[Stored records]
+++++

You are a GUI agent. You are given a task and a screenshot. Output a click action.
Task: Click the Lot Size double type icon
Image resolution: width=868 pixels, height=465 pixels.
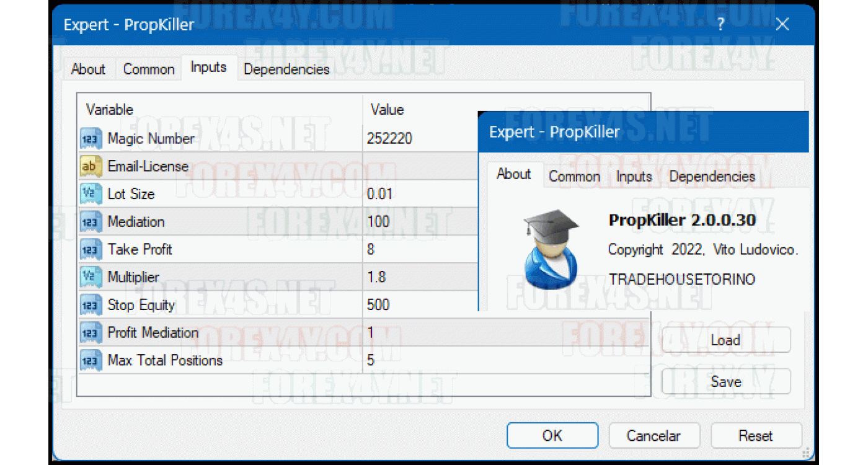91,194
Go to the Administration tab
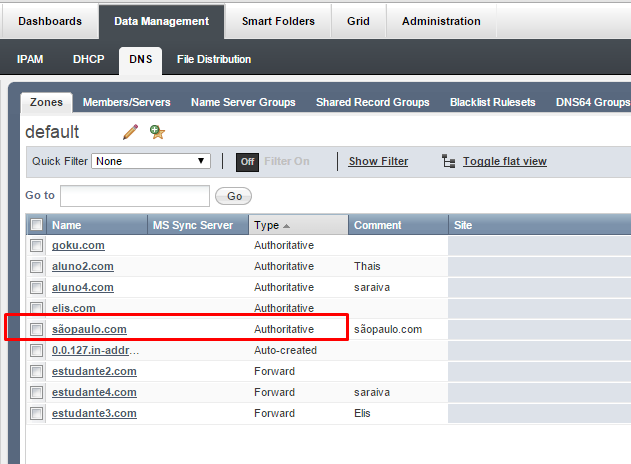Viewport: 631px width, 464px height. [441, 21]
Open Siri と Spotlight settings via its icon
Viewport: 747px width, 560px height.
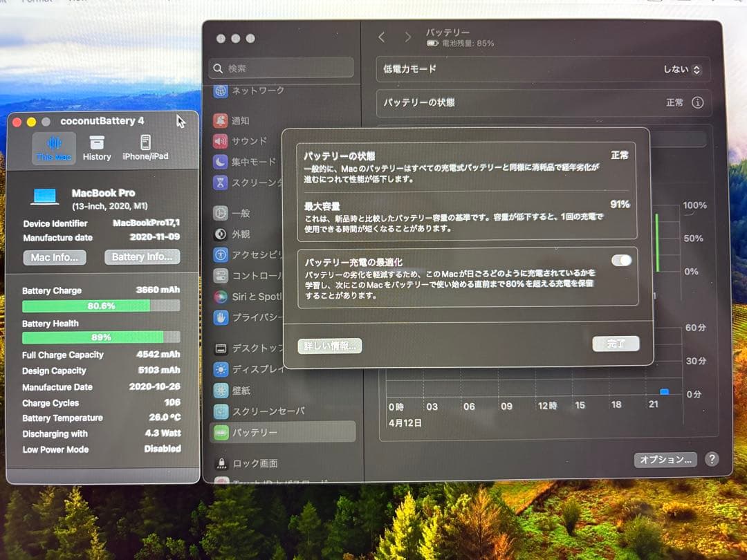point(222,297)

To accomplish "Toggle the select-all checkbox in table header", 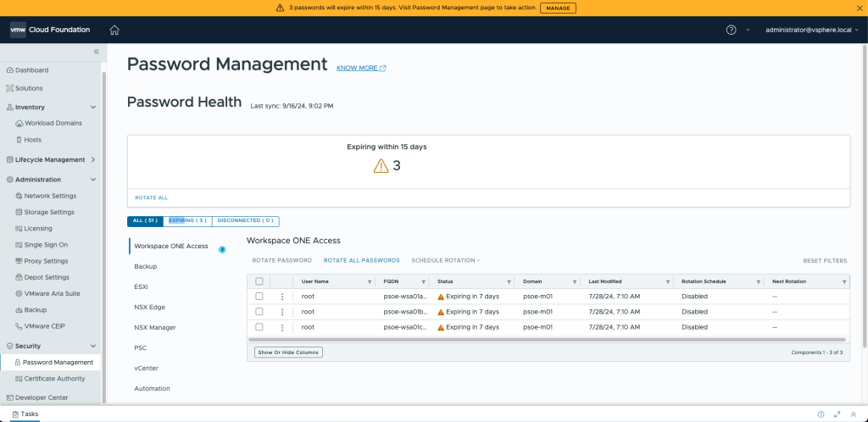I will (x=259, y=281).
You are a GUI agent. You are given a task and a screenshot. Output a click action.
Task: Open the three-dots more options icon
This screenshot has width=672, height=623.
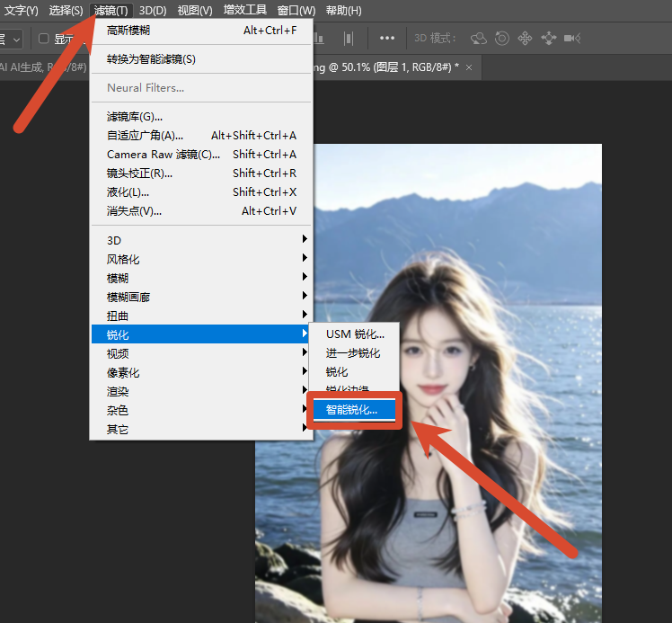387,38
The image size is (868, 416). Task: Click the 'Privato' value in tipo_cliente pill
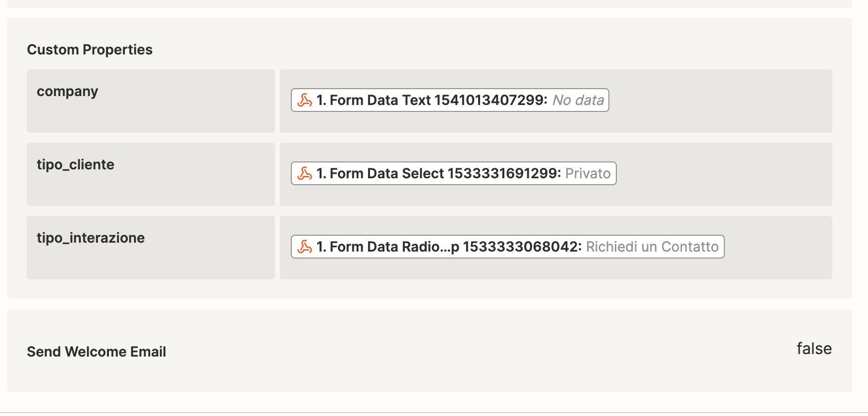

+++++

# Work instruction
Output only the lines from the start of the data through the line that holds "Open Siri と Spotlight settings via its icon". Keep them exact and leave the pictures out.

# Output below
You are a GUI agent. You are given a task and a screenshot. Output a click action.
Task: Click the Lot Size double type icon
Image resolution: width=868 pixels, height=465 pixels.
91,194
Go to the Administration tab
Viewport: 631px width, 464px height. [441, 21]
Open Siri と Spotlight settings via its icon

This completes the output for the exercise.